Mit Fortschreiten des Sommers ist bei den nährstoffhaltigen Havelgewässern ein vermehrtes Auftreten von Algen und auch Blaualgen zu erwarten. Darauf weist das Gesundheitsamt Potsdam hin. Bislang ist nur vereinzelt ein Algenwachstum in den Potsdamer Seen zu verzeichnen, heißt es aus der Stadt.

Vorbeugend möchte das Gesundheitsamt aber darauf aufmerksam machen, dass Blaualgen Gifte bilden, die bei empfindlichen Personen allergische Reaktionen hervorrufen können. Diese gehen unter Umständen mit Übelkeit, Erbrechen, Hautreizungen und anderen Symptomen einher. Besonders Kleinkinder sind durch ihr Spielverhalten gefährdet, wenn sie bei starken Algenanschwemmungen im Uferbereich baden und dabei Wasser schlucken. Daher sollten Kleinkinder bei Verdacht auf Blaualgen nicht im Uferbereich spielen. Außerdem vermindert starkes Algenwachstum die Sichttiefe der Gewässer und erschwert bei Notfällen den Einsatz von Rettungsschwimmern. Bei starkem Algenwachstum wird nach dem Baden das Abduschen und Wechseln der Badebekleidung empfohlen. Die offiziell ausgewiesenen Badestellen, das Waldbad Templin am Templiner See und das Stadtbad Park Babelsberg am Tiefen See, werden in einem Rhythmus von vier Wochen beprobt. Alle Untersuchungsergebnisse lagen, trotz der Starkregenereignisse, weit unter den Grenzwerten der Brandenburgischen Badegewässerverordnung.
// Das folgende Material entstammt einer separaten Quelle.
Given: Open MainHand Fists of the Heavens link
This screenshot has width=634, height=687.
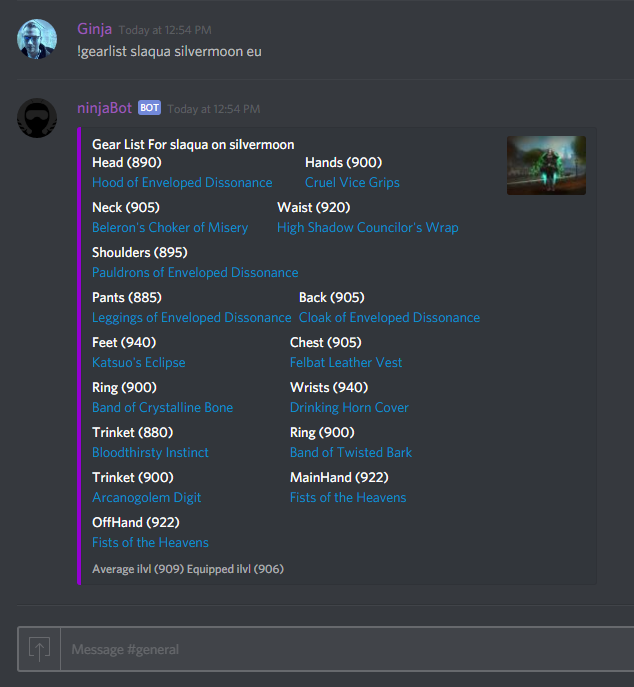Looking at the screenshot, I should pyautogui.click(x=348, y=497).
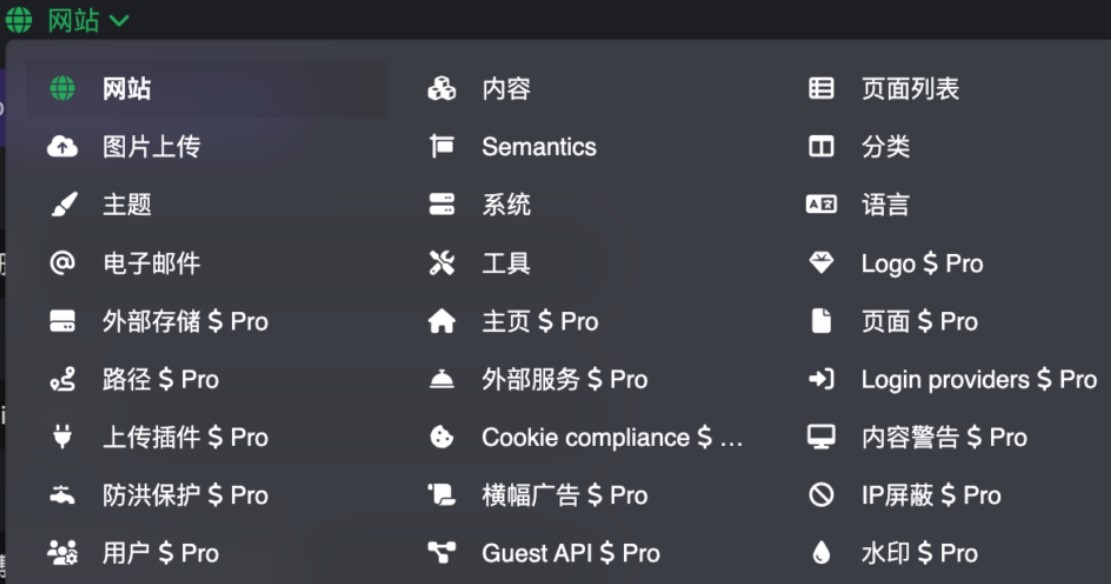Viewport: 1111px width, 584px height.
Task: Click the plug icon for 上传插件
Action: click(x=62, y=437)
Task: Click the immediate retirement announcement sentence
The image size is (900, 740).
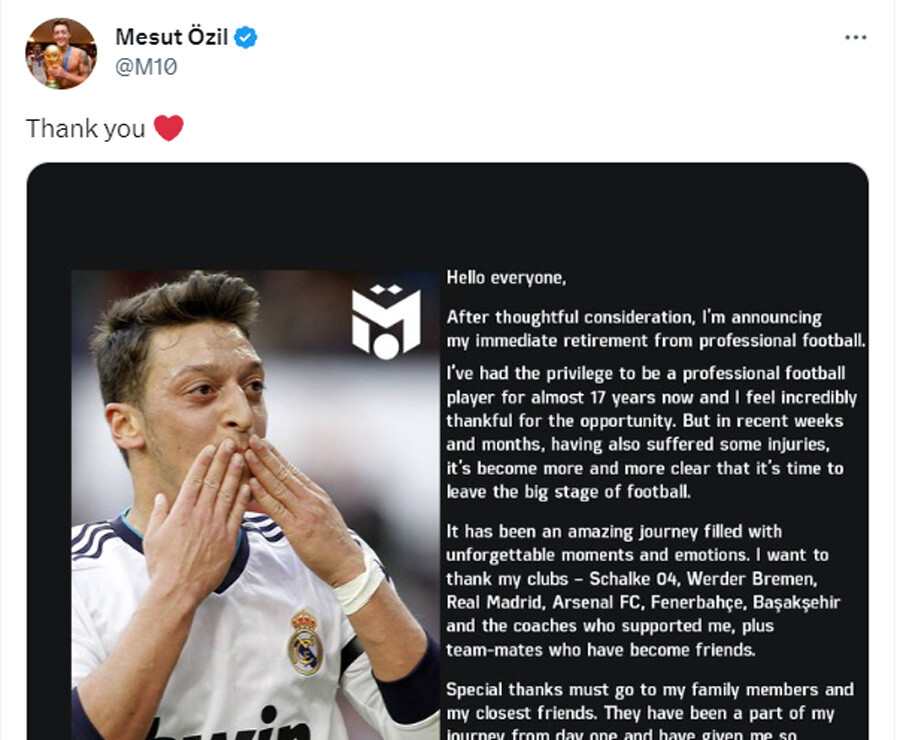Action: [655, 329]
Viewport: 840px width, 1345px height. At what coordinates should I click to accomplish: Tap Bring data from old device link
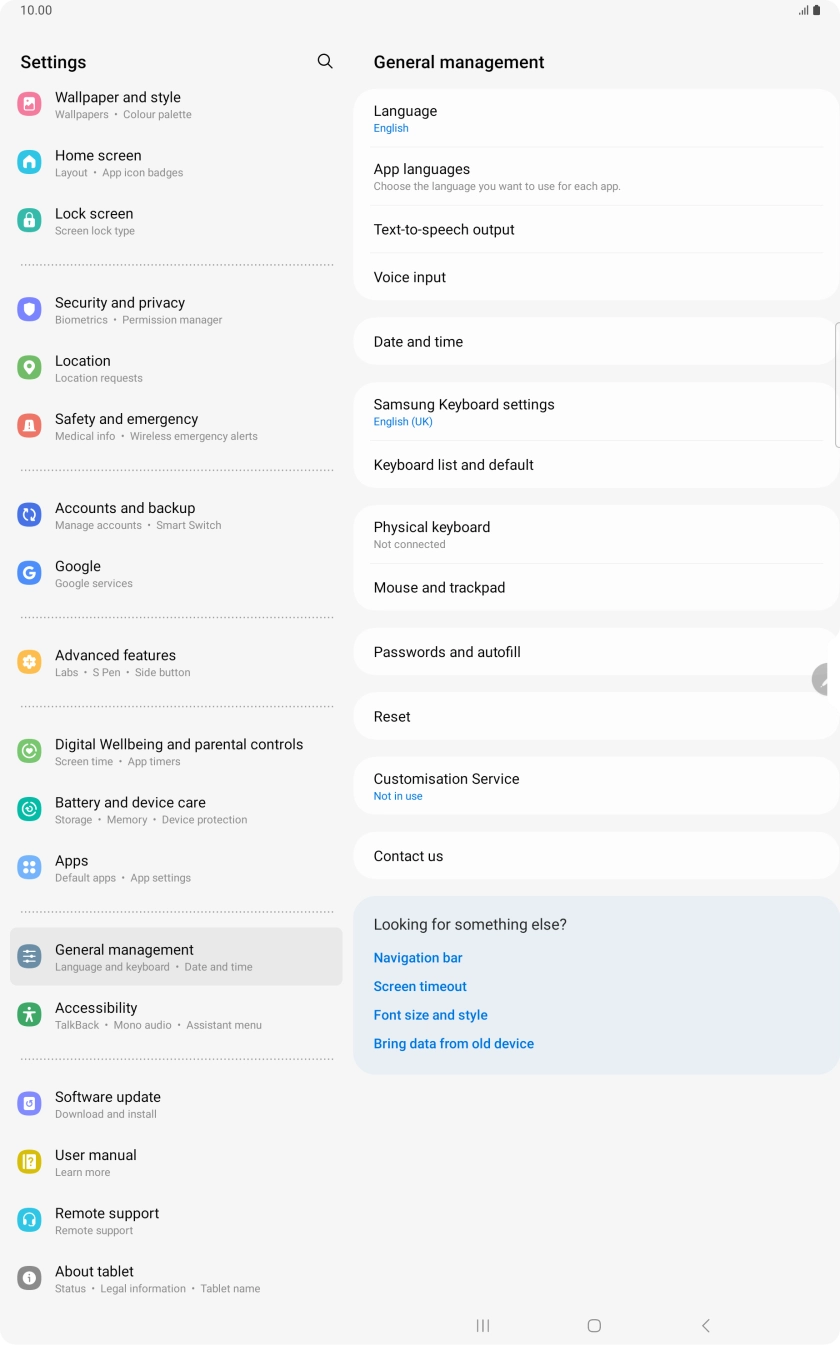pyautogui.click(x=454, y=1044)
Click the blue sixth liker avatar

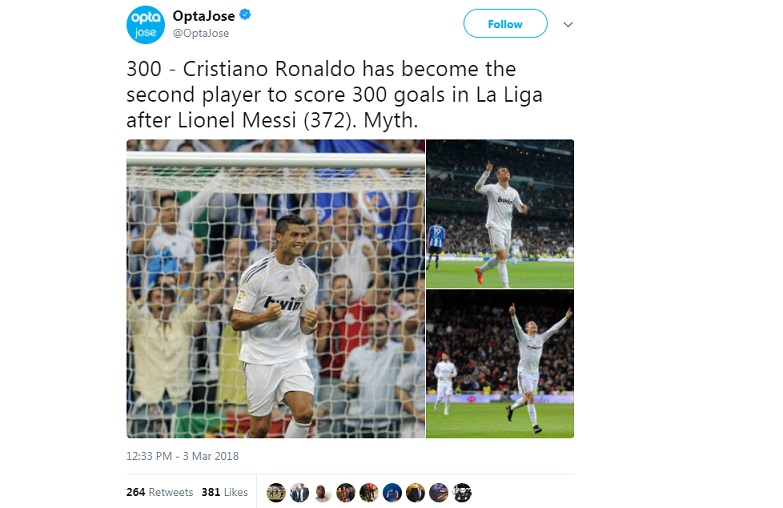tap(392, 493)
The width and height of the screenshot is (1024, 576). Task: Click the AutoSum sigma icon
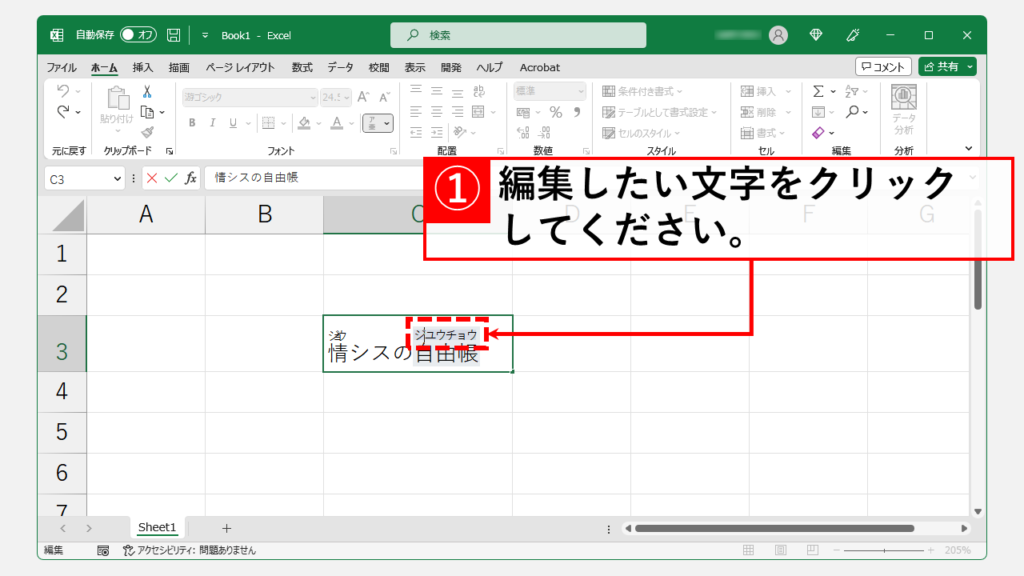[818, 91]
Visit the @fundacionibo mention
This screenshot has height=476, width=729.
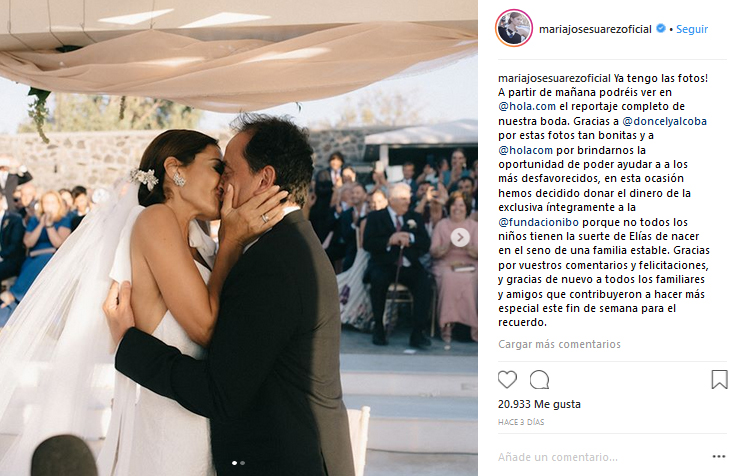click(538, 222)
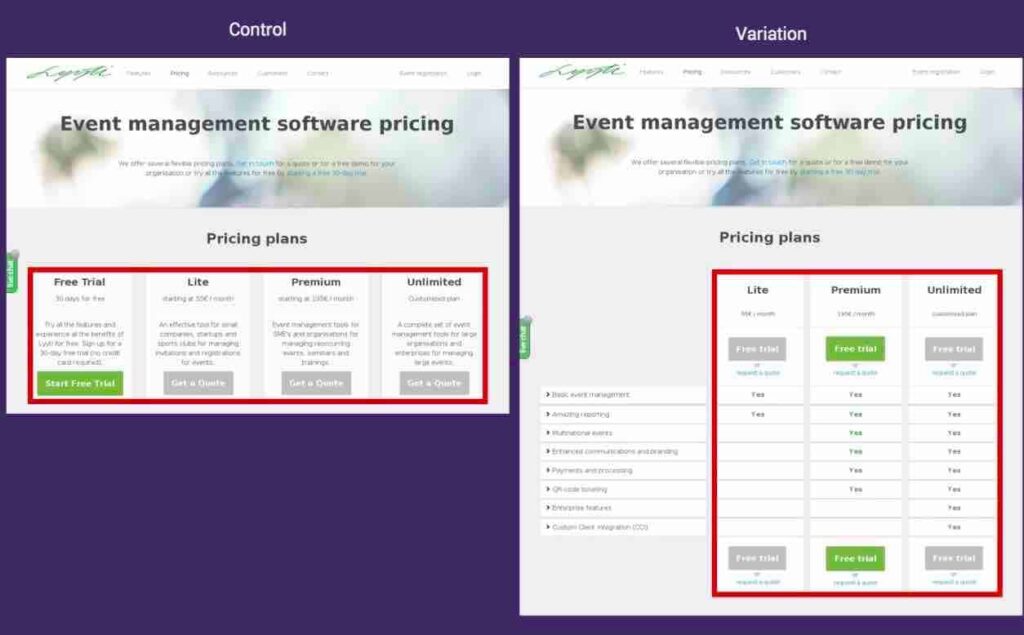The image size is (1024, 635).
Task: Click the Lyyti logo in Variation page
Action: click(x=581, y=72)
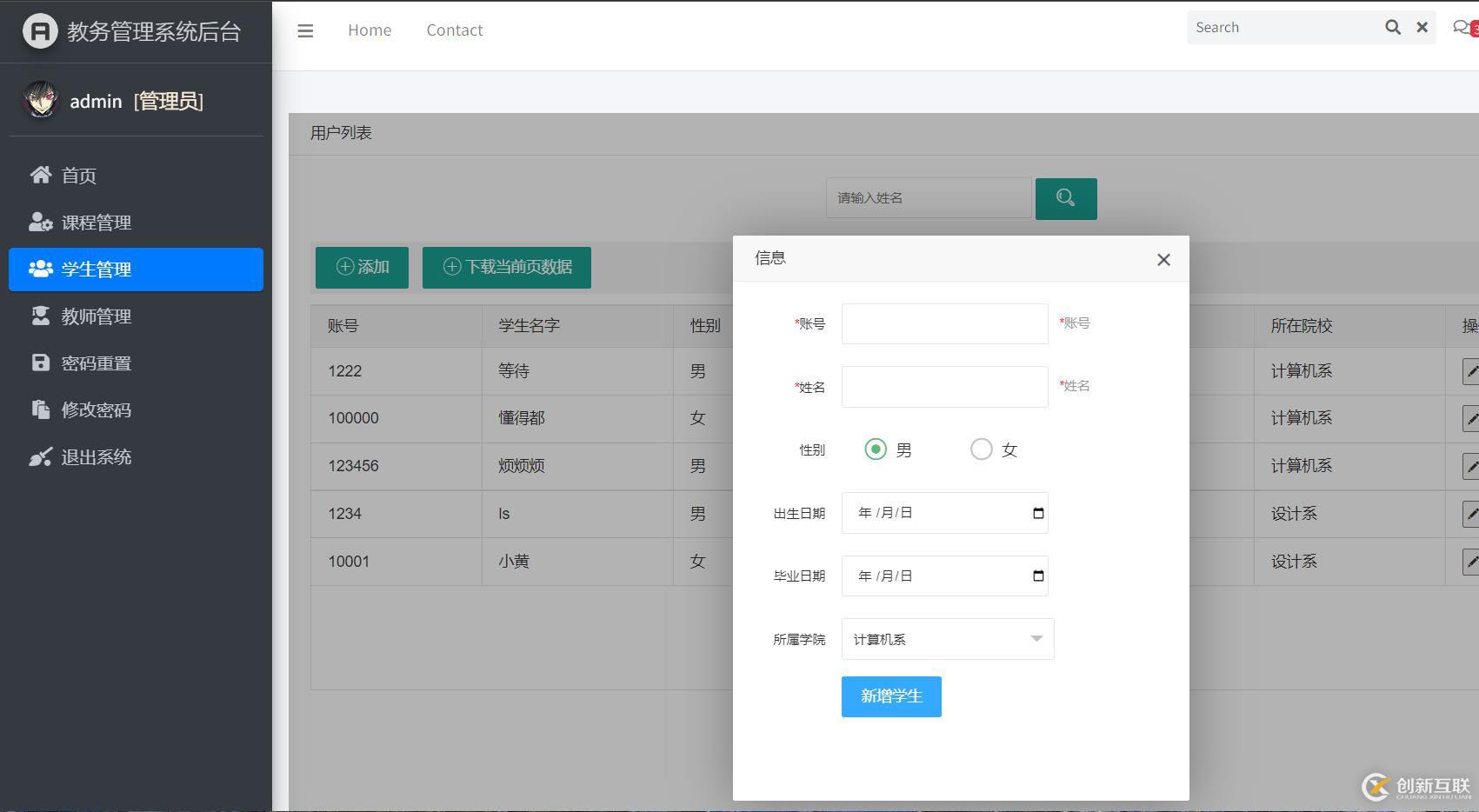Click the system logo in sidebar header
This screenshot has height=812, width=1479.
tap(39, 31)
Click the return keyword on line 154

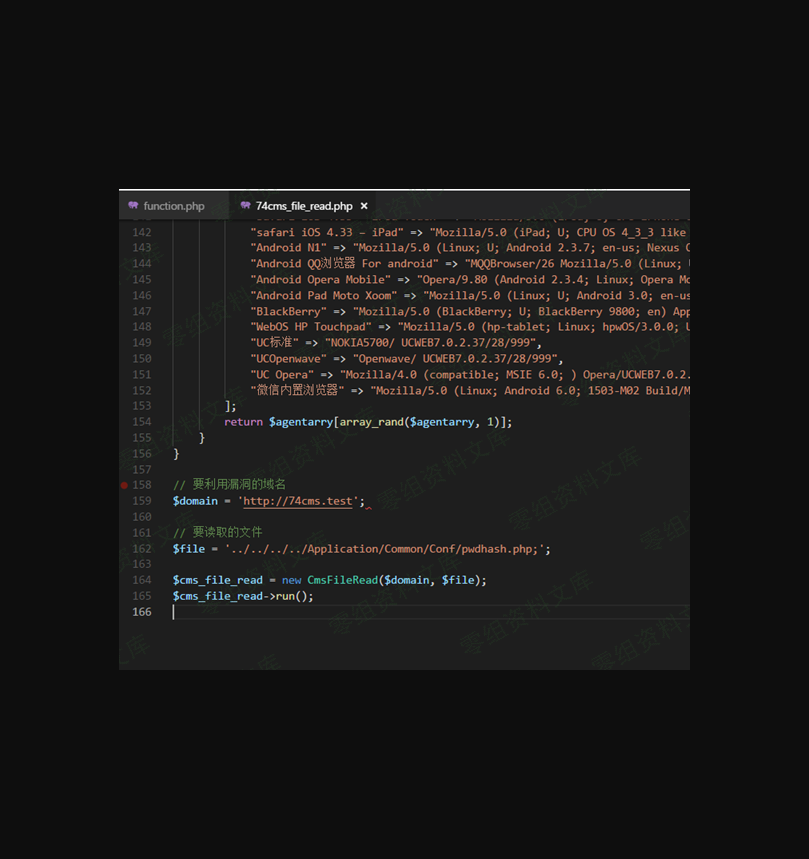(243, 422)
Vorsorglich werden in einem vierwöchentlichem Abstand der Heilige See, der Baggersee am Stern, der Sacrower See, der Groß Glienicker See, der Weiße See, der Fahrländer See und der Schlänitzsee untersucht. Die vorliegenden Wasserbefunde entsprechen mikrobiologisch den Vorgaben der Badegewässerverordnung und lagen ebenfalls weit unter den Grenzwerten der Brandenburgischen Badegewässerverordnung.

Im Bereich einiger Badestellen, insbesondere Groß Glienicker See, Sacrower See und Schlänitzsee wurde in den letzten Wochen eine größere Anzahl von Wasservögeln (Stockenten, Schwäne und Blessrallen) beobachtet, die durch Fütterungen vermehrt angelockt wurden. Durch den Kot der Wasservögel kann es punktuell zur Beeinträchtigung der Wasserqualität im Bereich der Badestellen kommen.

In diesem Zusammenhang möchte die Stadt auf das in der Stadtordnung verankerte Fütterungsverbot von Wildtieren hinweisen. Auch Ratten können durch die Reste der Fütterungen vermehrt zu diesen Standorten gelockt werden.